I take it you decided to breed her at around 10 months? Going on from what spid advised you to leave her a couple of months to make her around one year,and seen as though she is six weeks gone now you must have bred her back then.

Well this could be the reason for the singleton as your girl was on the younger side but scans arnt always reliable,iv read on here before on people who had scans saying no kittens/pups and infact there were a few in there.

I had a singleton born and i have found they seem to go way over their due date,other people may have different experience with this.

I found the kitten was really big born 127g and it was her first litter and she really struggled to get the kitten out and she was well over 12 months when i bred her so not a small girl.

Good luck with the birth.


----------



## mumzacab (Dec 29, 2012)

Thanks for your comments re the singleton (W L BSH)


----------



## spotty cats (Jul 24, 2012)

I've had 3 singletons, and all went over, up to day 69-70.

I found them all much more work than a large litter because the mums lose interest and all called within 4-12 days of giving birth. Once that happened there was no interest in raising a single kitten, or even a litter of 2. So they had to be hand raised or put with another queen. 
I've found 3 is the minimum to keep mum raising them properly for 12 weeks with my cats.

As said scans aren't always accurate so yours may well have more than one.


----------



## chloe1975 (Mar 17, 2013)

We had a singleton born beginning of January. She was a young mum, started calling at 5 months so mated at 10 months on 4th call. She is a Maine Coon so bigger anyway and did go over born on day 68. However she gave birth no problem (kitten was 128gms) and she adored her. She has been an incredible mum and having just one was a good gentle way into motherhood for her. So although can be problematic can also go smoothly.


----------



## chloe1975 (Mar 17, 2013)

spotty cats said:


> I've had 3 singletons, and all went over, up to day 69-70.
> 
> I found them all much more work than a large litter because the mums lose interest and all called within 4-12 days of giving birth. Once that happened there was no interest in raising a single kitten, or even a litter of 2. So they had to be hand raised or put with another queen.
> I've found 3 is the minimum to keep mum raising them properly for 12 weeks with my cats.
> ...


I do agree that girls with small litters do start calling again soon. Although our singleton girl has only just had her first call again and kitten is now almost 11 weeks. However I have another girl who had 2 who started calling again when kittens were 5 weeks old. But she did continue to care for the kittens and in fact they are now 13 weeks old and she is still letting them feed. agree if she had called any earlier then probably would have been different as at 5 weeks kittens were beginning to wean. Bigger litters are generally better although had a girl last year who had 8 kittens and still started calling again at 8 weeks.


----------



## spotty cats (Jul 24, 2012)

Mine always call between 4-7 weeks, but more kittens keeps them focused. Be lovely if they waited 8-11, and it's great your girl has raised her singleton  I know of very few that have.


----------



## chloe1975 (Mar 17, 2013)

spotty cats said:


> Mine always call between 4-7 weeks, but more kittens keeps them focused. Be lovely if they waited 8-11, and it's great your girl has raised her singleton  I know of very few that have.

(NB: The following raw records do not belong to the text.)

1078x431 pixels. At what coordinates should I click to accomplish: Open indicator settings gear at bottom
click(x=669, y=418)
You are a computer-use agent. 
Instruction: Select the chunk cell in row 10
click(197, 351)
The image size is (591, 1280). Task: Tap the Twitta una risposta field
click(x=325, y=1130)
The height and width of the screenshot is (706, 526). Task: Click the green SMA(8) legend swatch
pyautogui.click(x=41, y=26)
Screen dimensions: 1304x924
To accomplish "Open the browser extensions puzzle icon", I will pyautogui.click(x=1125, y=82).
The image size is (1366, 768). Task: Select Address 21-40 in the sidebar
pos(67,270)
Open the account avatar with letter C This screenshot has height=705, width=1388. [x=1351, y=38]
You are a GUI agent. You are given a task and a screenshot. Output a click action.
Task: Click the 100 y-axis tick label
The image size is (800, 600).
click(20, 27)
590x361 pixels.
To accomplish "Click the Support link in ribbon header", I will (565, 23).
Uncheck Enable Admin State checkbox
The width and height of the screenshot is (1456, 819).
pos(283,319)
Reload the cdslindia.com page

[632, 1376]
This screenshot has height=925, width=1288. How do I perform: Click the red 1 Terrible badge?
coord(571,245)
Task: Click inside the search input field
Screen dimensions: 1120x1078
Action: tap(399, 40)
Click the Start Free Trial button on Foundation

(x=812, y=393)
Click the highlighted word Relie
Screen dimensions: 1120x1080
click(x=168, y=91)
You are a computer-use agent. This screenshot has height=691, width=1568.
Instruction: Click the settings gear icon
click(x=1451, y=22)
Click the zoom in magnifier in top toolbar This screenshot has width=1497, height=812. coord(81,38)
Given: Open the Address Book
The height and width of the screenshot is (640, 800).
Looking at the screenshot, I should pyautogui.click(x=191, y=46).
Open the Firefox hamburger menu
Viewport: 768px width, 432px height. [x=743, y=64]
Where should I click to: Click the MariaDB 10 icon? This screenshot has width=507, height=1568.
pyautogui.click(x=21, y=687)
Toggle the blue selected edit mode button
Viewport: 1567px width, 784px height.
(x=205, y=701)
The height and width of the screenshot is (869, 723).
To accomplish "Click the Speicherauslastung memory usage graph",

Luckily they tend to have more than one so only had a few singletons. I suppose it is easier because they seem prepared to feed the kittens even when calling. Have hopefully attached a picture of her!


----------



## mumzacab (Dec 29, 2012)

Thanks Chloe - the kitten is so pretty .......:001_tt1:


----------



## mumzacab (Dec 29, 2012)

We have hit week 7 - my girl is still very active (which is a bit scary) climbing and jumping around the place and doesnt seem to be eating much more than usual - in fact I would say she is getting more fussy about food. Although she has put a bit of weight on, would say she has stayed the same for the last 2 weeks - since her scan.

She has spent a bit of time in her nesting box - but most evenings and mornings just wants to cuddle up with me wanting a fuss constantly - purring and very vocal!

No other symptons or changes I can see (including the kitten) We arent due another scan/vet check until end of next week...


----------



## spid (Nov 4, 2008)

Personally I wouldn't keep scanning - it's just stress for the cat and lining the pockets of the vets. Why bother? What will be will be.


----------



## mumzacab (Dec 29, 2012)

Hi Spid,

Thanks again for your comments. I will look to get the vet to give her a general check over and perhaps skip the scan - unless the cat displays any other cause for concern symptons. I think its me more than anything I need the reassurance that all okay with my girl. 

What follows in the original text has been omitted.